The most common way (these days) to get from 10 MHz to “something else” is with a PLL.
That PLL will be designed with a noise bandwidth. It is not unusual to see a bandwidth
somewhere in the 10 Hz to 1 KHz range if the PLL is running a crystal oscillator to generate
the output. The better that oscillator is, the smaller the bandwidth that likely will be used.

Once you are outside that bandwidth, the phase noise of the reference oscillator does not
really matter. All of the noise is coming from the output oscillator.

Why does this matter?

Reference devices can have very good close in phase noise, but not so great noise far
removed from carrier. If you have a PLL at 10 Hz, that’s probably not a big deal. If your
PLL is set up for something a bit crazy ( maybe in the KHz range ….) it can matter quite
a bit.

Yes, there’s a lot more to it than this. Noise floors on various parts of the system come
into play. Spur generation can be a bigger problem in some systems than broadband
noise. The allowable operating point ( = comparison frequency ) for the phase detector
will most certainly get into the mix on many designs.

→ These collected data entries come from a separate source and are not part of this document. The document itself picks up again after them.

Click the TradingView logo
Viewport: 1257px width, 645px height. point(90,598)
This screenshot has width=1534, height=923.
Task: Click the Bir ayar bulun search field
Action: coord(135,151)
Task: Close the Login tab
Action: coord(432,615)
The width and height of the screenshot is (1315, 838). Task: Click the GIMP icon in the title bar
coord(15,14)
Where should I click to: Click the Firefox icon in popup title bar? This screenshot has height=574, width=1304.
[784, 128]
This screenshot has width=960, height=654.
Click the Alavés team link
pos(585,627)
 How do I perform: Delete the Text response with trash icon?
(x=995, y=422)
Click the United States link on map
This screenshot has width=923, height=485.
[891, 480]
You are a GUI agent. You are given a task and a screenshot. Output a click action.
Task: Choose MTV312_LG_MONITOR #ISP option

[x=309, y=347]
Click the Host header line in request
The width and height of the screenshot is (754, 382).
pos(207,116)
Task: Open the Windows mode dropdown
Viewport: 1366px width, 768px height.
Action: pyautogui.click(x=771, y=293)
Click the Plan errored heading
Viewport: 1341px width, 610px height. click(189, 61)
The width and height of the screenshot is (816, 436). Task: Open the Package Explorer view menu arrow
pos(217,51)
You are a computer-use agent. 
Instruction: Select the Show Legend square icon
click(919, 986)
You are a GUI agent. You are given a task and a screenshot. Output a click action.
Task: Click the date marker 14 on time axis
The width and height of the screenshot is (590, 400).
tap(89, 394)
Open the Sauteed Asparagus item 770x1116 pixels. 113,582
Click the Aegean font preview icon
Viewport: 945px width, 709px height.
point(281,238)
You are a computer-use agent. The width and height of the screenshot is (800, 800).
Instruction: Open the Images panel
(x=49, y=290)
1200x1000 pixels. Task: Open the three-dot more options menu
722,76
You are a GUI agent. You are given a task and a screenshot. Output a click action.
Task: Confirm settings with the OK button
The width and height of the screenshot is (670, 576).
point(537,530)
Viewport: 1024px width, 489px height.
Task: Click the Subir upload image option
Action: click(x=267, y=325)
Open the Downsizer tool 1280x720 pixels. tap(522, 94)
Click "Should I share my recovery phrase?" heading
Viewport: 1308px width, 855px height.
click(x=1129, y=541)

Once you move past phase noise and over to ADEV, there are equally bothersome
questions. Things like temperature stability of the device ( and of your operating environment)
will come into play. ADEV will give you one set of numbers other “DEV”’s will paint
a different picture. This or that application may be better described by this or that DEV.
There are a lot of papers out there talking about custom DEV’s to better suit this or that
system’s performance requirements.

So, as noted previously, it’s  best to do a bit of a deep dive into “what’s next” before
you start picking and sorting out multiple reference oscillators. It is very easy to get
hung up on numbers that, in the end, turn out not to matter very much.

Bob

Hi,

Further, what is the critical for the application at hand. For audio I
strongly recommend looking at the work of Julian Dunn that connected
phase-noise with side-band generation and sensitivity for the hearing to
that, producing phase noise requirements on reference clock to address
it, and from this you can go back to your oscillator and synthesis to
see how the requirements is being met.

Julian Dunn published a number of papers on jitter on AES/EBU signal in
AES but also through sources such as Audio Precision.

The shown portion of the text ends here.